Exercise description: For this exercise, restate the data below with no change at all.

Entries supplied:
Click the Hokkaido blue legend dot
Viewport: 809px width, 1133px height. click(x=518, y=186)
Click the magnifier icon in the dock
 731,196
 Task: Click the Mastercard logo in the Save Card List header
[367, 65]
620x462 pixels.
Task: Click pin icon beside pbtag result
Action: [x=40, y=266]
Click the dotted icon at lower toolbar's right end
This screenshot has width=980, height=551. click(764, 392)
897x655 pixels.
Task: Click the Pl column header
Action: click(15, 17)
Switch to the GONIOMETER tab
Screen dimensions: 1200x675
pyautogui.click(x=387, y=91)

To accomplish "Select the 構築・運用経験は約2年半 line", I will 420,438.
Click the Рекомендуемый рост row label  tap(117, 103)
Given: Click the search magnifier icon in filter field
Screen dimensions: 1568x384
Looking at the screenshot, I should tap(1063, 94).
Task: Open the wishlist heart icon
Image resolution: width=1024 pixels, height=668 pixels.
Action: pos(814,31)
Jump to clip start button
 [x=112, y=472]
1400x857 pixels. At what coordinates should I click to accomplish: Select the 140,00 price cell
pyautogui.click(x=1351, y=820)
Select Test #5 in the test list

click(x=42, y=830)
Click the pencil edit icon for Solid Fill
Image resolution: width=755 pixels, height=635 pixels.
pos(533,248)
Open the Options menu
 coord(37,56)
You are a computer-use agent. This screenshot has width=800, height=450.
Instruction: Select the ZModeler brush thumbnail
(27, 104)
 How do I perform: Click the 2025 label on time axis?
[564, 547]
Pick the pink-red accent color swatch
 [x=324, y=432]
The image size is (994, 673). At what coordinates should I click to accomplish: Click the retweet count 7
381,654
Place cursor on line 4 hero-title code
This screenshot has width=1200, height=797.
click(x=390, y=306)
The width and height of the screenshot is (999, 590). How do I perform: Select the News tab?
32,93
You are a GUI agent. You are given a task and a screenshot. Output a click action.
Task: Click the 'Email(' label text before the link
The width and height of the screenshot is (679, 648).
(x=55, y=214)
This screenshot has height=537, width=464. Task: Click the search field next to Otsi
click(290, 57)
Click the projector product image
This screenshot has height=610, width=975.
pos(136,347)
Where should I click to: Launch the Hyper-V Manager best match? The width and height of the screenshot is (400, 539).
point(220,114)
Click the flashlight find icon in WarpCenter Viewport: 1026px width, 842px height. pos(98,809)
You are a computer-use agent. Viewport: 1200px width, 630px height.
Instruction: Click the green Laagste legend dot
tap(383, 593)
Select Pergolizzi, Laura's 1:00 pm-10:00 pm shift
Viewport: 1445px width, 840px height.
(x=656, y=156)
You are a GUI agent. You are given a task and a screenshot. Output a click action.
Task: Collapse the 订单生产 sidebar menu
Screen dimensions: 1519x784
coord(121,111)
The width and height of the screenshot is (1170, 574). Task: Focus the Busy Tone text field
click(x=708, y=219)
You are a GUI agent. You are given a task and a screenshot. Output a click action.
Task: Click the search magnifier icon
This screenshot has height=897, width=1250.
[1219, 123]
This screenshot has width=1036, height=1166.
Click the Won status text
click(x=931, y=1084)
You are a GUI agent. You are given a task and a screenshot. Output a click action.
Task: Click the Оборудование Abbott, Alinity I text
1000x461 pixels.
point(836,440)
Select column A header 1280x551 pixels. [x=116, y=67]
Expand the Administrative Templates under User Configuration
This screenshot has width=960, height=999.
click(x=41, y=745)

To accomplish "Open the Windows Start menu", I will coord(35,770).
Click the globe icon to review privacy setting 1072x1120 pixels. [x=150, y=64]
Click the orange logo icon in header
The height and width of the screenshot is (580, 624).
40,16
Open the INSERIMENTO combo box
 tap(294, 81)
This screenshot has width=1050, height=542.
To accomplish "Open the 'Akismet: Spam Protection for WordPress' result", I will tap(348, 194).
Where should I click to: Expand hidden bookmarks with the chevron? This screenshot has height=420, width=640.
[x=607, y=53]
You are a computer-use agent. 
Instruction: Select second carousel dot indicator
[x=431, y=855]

Worked solution:
Click the Hokkaido blue legend dot
Viewport: 809px width, 1133px height. click(x=518, y=186)
Click the magnifier icon in the dock
 731,196
 Task: Click the Mastercard logo in the Save Card List header
[367, 65]
620x462 pixels.
Task: Click pin icon beside pbtag result
Action: [x=40, y=266]
Click the dotted icon at lower toolbar's right end
This screenshot has width=980, height=551. click(764, 392)
897x655 pixels.
Task: Click the Pl column header
Action: click(15, 17)
Switch to the GONIOMETER tab
Screen dimensions: 1200x675
pyautogui.click(x=387, y=91)

To accomplish "Select the 構築・運用経験は約2年半 line", I will 420,438.
Click the Рекомендуемый рост row label  tap(117, 103)
Given: Click the search magnifier icon in filter field
Screen dimensions: 1568x384
Looking at the screenshot, I should tap(1063, 94).
Task: Open the wishlist heart icon
Image resolution: width=1024 pixels, height=668 pixels.
Action: pos(814,31)
Jump to clip start button
 [x=112, y=472]
1400x857 pixels. At what coordinates should I click to accomplish: Select the 140,00 price cell
pyautogui.click(x=1351, y=820)
Select Test #5 in the test list

click(x=42, y=830)
Click the pencil edit icon for Solid Fill
Image resolution: width=755 pixels, height=635 pixels.
pos(533,248)
Open the Options menu
 coord(37,56)
You are a computer-use agent. This screenshot has width=800, height=450.
Instruction: Select the ZModeler brush thumbnail
(27, 104)
 How do I perform: Click the 2025 label on time axis?
[564, 547]
Pick the pink-red accent color swatch
 [x=324, y=432]
The image size is (994, 673). At what coordinates should I click to accomplish: Click the retweet count 7
381,654
Place cursor on line 4 hero-title code
This screenshot has width=1200, height=797.
click(x=390, y=306)
The width and height of the screenshot is (999, 590). How do I perform: Select the News tab?
32,93
You are a GUI agent. You are given a task and a screenshot. Output a click action.
Task: Click the 'Email(' label text before the link
The width and height of the screenshot is (679, 648).
(x=55, y=214)
This screenshot has height=537, width=464. Task: Click the search field next to Otsi
click(290, 57)
Click the projector product image
This screenshot has height=610, width=975.
pos(136,347)
Where should I click to: Launch the Hyper-V Manager best match? The width and height of the screenshot is (400, 539).
point(220,114)
Click the flashlight find icon in WarpCenter Viewport: 1026px width, 842px height. pos(98,809)
You are a computer-use agent. Viewport: 1200px width, 630px height.
Instruction: Click the green Laagste legend dot
tap(383, 593)
Select Pergolizzi, Laura's 1:00 pm-10:00 pm shift
Viewport: 1445px width, 840px height.
(x=656, y=156)
You are a GUI agent. You are given a task and a screenshot. Output a click action.
Task: Collapse the 订单生产 sidebar menu
Screen dimensions: 1519x784
coord(121,111)
The width and height of the screenshot is (1170, 574). Task: Focus the Busy Tone text field
click(x=708, y=219)
You are a GUI agent. You are given a task and a screenshot. Output a click action.
Task: Click the search magnifier icon
This screenshot has height=897, width=1250.
[1219, 123]
This screenshot has width=1036, height=1166.
Click the Won status text
click(x=931, y=1084)
You are a GUI agent. You are given a task and a screenshot. Output a click action.
Task: Click the Оборудование Abbott, Alinity I text
1000x461 pixels.
point(836,440)
Select column A header 1280x551 pixels. [x=116, y=67]
Expand the Administrative Templates under User Configuration
This screenshot has width=960, height=999.
click(x=41, y=745)

To accomplish "Open the Windows Start menu", I will coord(35,770).
Click the globe icon to review privacy setting 1072x1120 pixels. [x=150, y=64]
Click the orange logo icon in header
The height and width of the screenshot is (580, 624).
40,16
Open the INSERIMENTO combo box
 tap(294, 81)
This screenshot has width=1050, height=542.
To accomplish "Open the 'Akismet: Spam Protection for WordPress' result", I will tap(348, 194).
Where should I click to: Expand hidden bookmarks with the chevron? This screenshot has height=420, width=640.
[x=607, y=53]
You are a computer-use agent. 
Instruction: Select second carousel dot indicator
[x=431, y=855]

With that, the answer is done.